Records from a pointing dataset
------------------------------------

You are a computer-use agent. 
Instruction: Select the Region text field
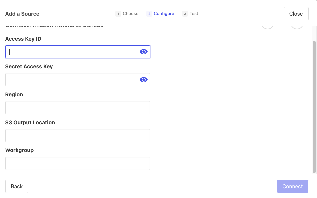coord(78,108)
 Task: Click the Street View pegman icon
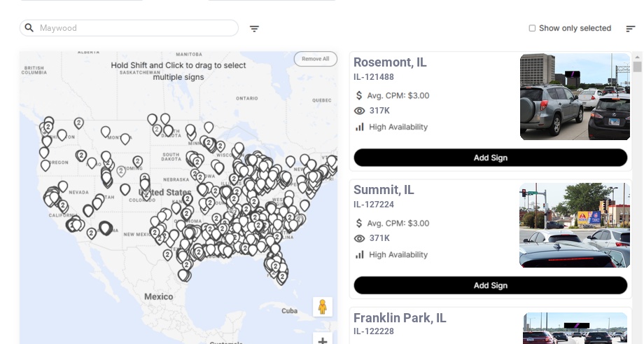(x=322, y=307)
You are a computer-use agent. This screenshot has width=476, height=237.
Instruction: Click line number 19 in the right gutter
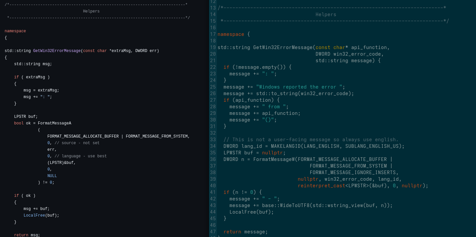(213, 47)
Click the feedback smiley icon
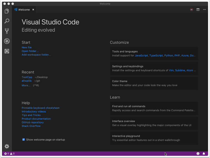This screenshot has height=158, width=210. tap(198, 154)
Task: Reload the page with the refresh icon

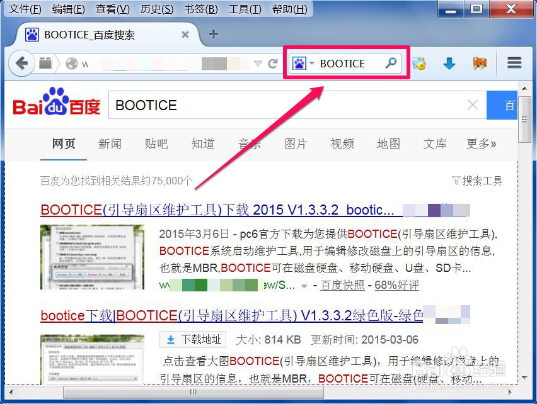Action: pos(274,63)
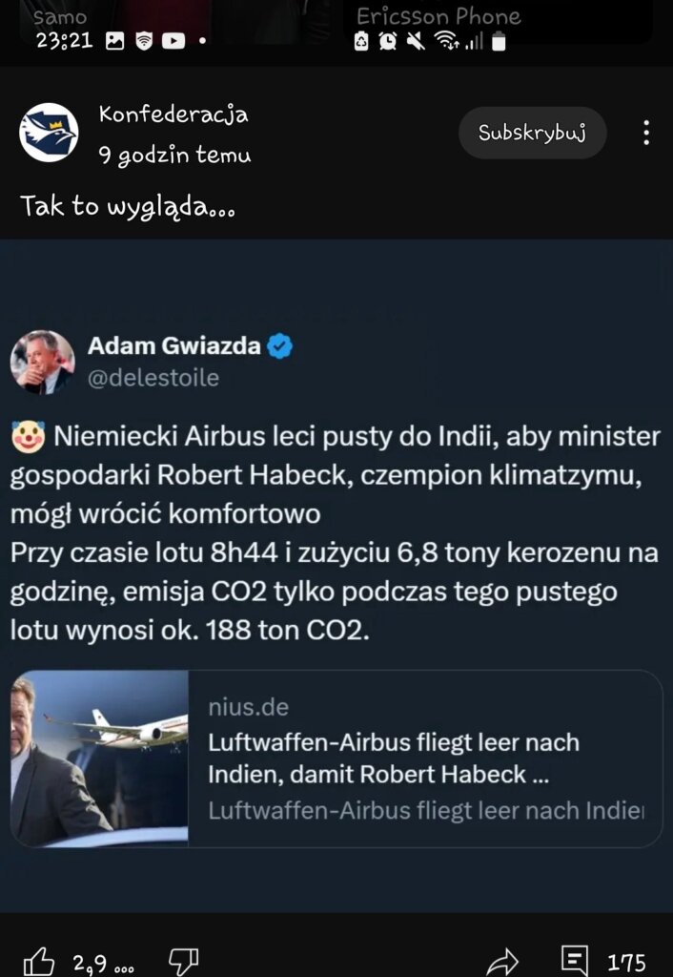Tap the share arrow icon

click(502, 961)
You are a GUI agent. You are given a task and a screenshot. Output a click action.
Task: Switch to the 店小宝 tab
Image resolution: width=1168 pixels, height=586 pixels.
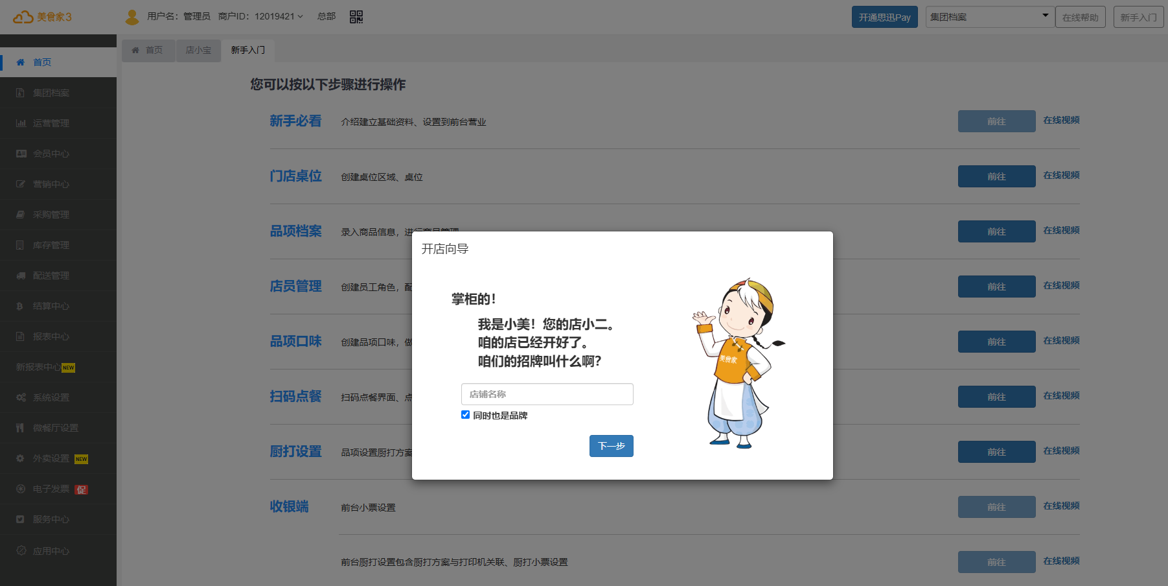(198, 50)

------------------------------------

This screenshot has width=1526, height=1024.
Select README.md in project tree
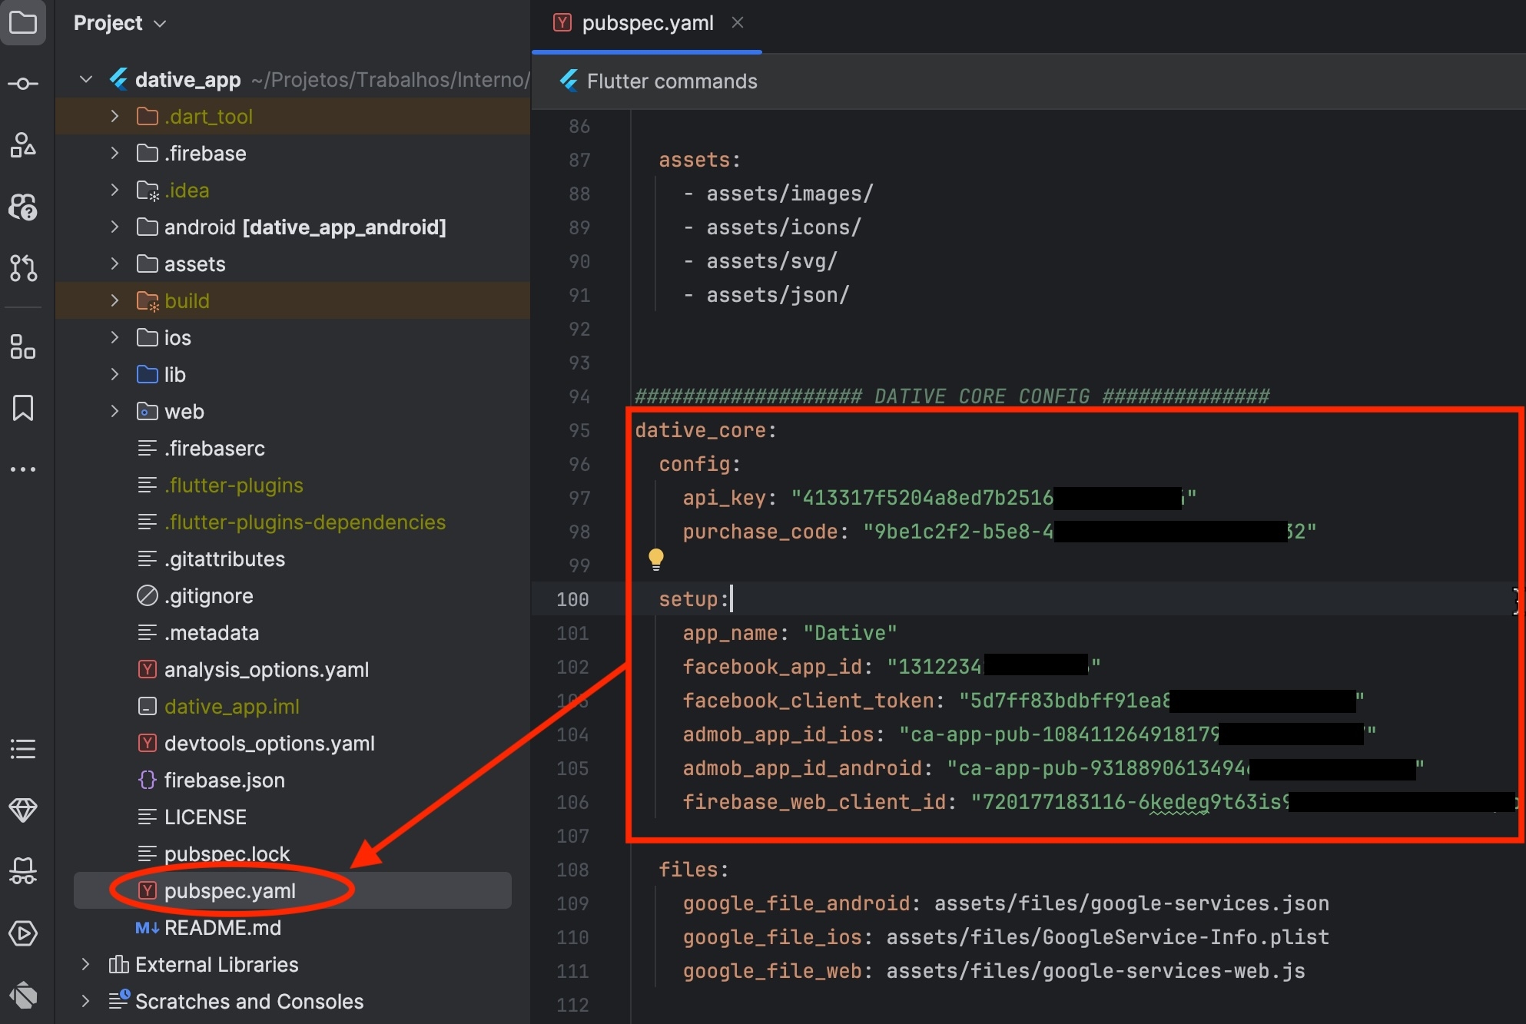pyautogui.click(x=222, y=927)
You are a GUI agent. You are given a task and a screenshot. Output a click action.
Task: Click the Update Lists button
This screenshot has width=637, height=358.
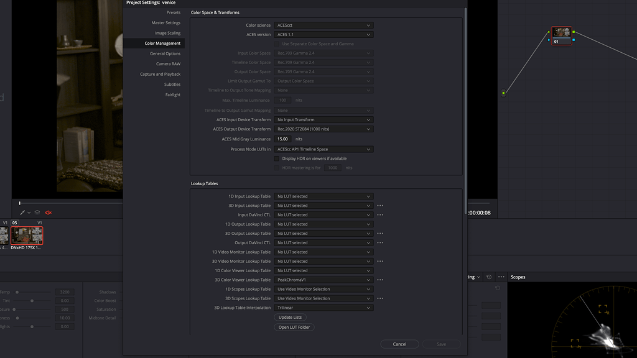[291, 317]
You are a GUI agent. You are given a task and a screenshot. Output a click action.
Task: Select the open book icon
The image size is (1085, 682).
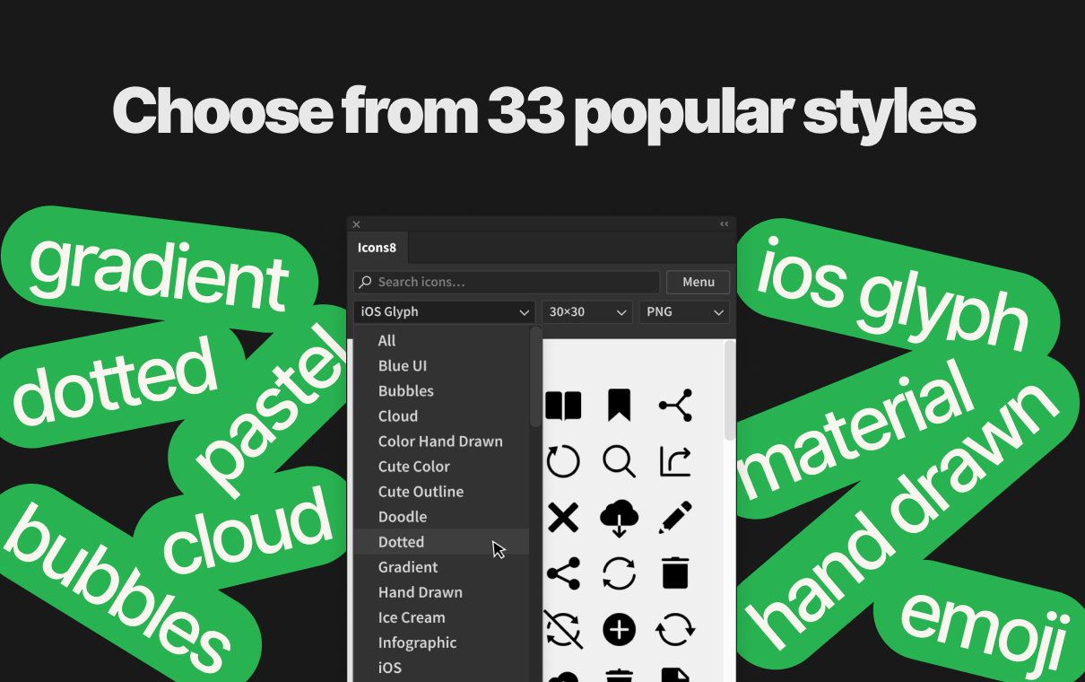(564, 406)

------------------------------------

- [STATED PROBLEM]:
Write out the records again from the line containing "Click the feedback smiley icon" through the line containing "click(502, 961)", substituting "reload button" for "refresh icon" and keeping everything else the same. Leave the pictures out of your answer.

- [RESPONSE FOR THIS EXERCISE]:
Click the feedback smiley icon
This screenshot has height=158, width=210. tap(198, 154)
Task: Reload the page with the reload button

Action: pos(274,63)
Tap the share arrow icon

click(502, 961)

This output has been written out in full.